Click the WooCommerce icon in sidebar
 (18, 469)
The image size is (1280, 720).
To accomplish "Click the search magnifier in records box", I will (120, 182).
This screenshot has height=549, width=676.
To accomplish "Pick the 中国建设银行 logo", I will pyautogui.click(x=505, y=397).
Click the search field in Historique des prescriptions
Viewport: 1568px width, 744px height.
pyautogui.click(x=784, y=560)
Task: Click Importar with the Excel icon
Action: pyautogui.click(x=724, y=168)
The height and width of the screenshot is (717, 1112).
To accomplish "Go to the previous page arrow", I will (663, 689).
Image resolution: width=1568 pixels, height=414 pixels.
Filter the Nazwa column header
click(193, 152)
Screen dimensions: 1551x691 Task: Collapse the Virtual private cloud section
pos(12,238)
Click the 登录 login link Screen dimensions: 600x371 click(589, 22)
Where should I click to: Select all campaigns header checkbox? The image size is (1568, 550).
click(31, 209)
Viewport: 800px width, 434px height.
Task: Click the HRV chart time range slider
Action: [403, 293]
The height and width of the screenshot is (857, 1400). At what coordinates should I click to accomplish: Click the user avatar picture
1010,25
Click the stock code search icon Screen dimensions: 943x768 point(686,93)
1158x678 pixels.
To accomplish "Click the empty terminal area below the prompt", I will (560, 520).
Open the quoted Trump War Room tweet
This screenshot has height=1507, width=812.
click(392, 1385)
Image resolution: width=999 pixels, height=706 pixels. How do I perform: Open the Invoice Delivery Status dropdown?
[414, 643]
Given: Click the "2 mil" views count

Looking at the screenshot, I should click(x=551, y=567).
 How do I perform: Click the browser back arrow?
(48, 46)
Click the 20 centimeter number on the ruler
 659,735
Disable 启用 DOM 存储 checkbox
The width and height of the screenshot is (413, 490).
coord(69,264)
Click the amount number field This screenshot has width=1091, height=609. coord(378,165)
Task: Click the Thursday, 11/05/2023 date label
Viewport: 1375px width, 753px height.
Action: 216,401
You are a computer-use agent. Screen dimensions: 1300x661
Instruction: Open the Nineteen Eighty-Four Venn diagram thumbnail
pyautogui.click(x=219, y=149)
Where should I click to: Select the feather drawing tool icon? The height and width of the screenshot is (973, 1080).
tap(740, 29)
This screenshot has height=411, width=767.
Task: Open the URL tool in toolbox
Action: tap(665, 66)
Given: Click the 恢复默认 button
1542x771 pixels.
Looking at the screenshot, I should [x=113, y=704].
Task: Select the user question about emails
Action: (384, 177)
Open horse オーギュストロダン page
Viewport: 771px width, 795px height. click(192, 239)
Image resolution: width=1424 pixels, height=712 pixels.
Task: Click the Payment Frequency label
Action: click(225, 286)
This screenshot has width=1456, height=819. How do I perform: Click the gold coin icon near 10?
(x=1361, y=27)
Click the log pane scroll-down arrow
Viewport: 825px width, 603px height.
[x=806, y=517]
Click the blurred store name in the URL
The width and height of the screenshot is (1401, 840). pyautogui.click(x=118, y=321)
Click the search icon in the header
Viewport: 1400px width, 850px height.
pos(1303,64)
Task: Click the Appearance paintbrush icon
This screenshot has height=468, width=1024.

• [What is needed]
Put the items into a numbered list, beginning at the first line and ending with the line that contains "will (663, 689).", and leave out any blank lines.

• [Exercise answer]
1. Click the WooCommerce icon in sidebar
2.  (18, 469)
3. The image size is (1280, 720).
4. To accomplish "Click the search magnifier in records box", I will (120, 182).
5. This screenshot has height=549, width=676.
6. To accomplish "Pick the 中国建设银行 logo", I will pyautogui.click(x=505, y=397).
7. Click the search field in Historique des prescriptions
8. Viewport: 1568px width, 744px height.
9. pyautogui.click(x=784, y=560)
10. Task: Click Importar with the Excel icon
11. Action: pyautogui.click(x=724, y=168)
12. The height and width of the screenshot is (717, 1112).
13. To accomplish "Go to the previous page arrow", I will (663, 689).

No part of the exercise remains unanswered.